Many manufactured homes are sold on “soft” terms to buyers with marginal credit and incomes. The sales of new homes are typically financed by the manufacturers own (Captive) finance company. The lending standards of these finance companies are much less strict than those of conventional lenders. They are really a sales tool and losses can be written off as a marketing expense.

If the home was purchased as a land/home package with conventional, VA or FHA financing these issues don’t apply; you just have the “normal” problems of selling during a downturn.

For the others, all is well until a job change, family issue, or some other life changing event happens and the house must be sold. When the owner attempts to sell the house some ugly realities appear that probably come as a big surprise. These realities are especially ugly in a down market.

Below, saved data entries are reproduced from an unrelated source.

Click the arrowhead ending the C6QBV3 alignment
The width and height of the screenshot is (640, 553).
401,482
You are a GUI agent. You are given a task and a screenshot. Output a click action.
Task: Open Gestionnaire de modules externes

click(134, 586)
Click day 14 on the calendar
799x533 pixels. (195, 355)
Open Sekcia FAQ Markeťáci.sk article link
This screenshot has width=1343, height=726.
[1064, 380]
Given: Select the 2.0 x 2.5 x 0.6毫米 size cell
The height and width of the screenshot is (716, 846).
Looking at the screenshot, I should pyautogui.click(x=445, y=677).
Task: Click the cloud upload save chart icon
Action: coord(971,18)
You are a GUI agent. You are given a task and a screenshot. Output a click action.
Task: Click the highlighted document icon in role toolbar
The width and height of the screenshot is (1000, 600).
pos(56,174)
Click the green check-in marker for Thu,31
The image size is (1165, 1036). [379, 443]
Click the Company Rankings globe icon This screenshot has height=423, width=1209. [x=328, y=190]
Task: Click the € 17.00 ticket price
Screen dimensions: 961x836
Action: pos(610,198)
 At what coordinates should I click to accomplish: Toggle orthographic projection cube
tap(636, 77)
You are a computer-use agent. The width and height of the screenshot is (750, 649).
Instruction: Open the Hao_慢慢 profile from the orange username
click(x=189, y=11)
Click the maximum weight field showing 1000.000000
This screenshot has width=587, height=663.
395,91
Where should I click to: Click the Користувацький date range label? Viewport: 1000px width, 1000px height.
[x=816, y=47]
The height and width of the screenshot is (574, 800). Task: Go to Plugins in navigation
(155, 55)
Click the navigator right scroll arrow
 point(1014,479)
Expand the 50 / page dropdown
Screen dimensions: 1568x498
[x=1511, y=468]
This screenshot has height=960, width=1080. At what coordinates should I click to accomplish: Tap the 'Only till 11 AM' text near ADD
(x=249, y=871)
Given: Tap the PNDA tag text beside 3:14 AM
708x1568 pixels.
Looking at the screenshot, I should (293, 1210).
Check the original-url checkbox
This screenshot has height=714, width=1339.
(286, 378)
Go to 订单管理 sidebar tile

If the owner made a minimal down payment and has lived in the home for less than ten years they will probably find that:

  • They still owe more than the house is worth. (This may not be the case if the house includes land which has appreciated.) The down payment problem mentioned below will still “bite” though.
  • The present lender (the captive finance company) is NOT interested in financing a new buyer no matter how good their credit.
  • “Normal” as in “Non Captive” lenders will want good credit scores, accurate appraisals, and 20% down payments.
  • There are almost no lenders doing mobile home loans for homes on rented land, no matter how good the buyers credit. I recently had a dealer tell me he had 150 sources for financing a modular home (Manufactured home modified to be permanent) and three for a new mobile home. The rates and terms will be much less attractive and I don’t believe any of the three would finance a used home.
  • When you combine a house that was purchased with 100% financing at the top end of the market and a new financing requirement for 20% cash down, the unlucky seller may find he would have to come “Out of pocket” for several thousand dollars to get the house sold.
  • Closing costs and commissions usually amount to almost 10% of the sale price of a home. If the seller has less than 10% equity in the home, agents won’t accept a listing because they don’t see how they can get paid. That leads to a stressed out seller who has no idea what they are doing, trying to sell by owner. These unfortunate people look like sheep waiting for fleecing to some of the wolves out there. Actually, lambs waiting for slaughter, is probably more accurate!

I really wish I could offer helpful suggestions to those who find themselves in this unfortunate situation. There are techniques that might help, but they would require knowledge, skills, and resources which are well past what a “normal” seller can do.

So people try to find a tenant so rents will cover some or all of the payment. This sometimes works, but frequently does not. Manufactured homes are more fragile than site built houses and are especially sensitive to water damage. Tenants tend not to care about leaks and spills that are destroying the floors until major damage is done.

The best suggestion I can make is to face the ugly truths sooner rather than later and get it over with before you have used up all your money, your friends and your family. In other words, if the only way out is to file for bankruptcy do it now. Save your friends and family for help moving forward. Don’t use them up trying to keep a sinking ship afloat.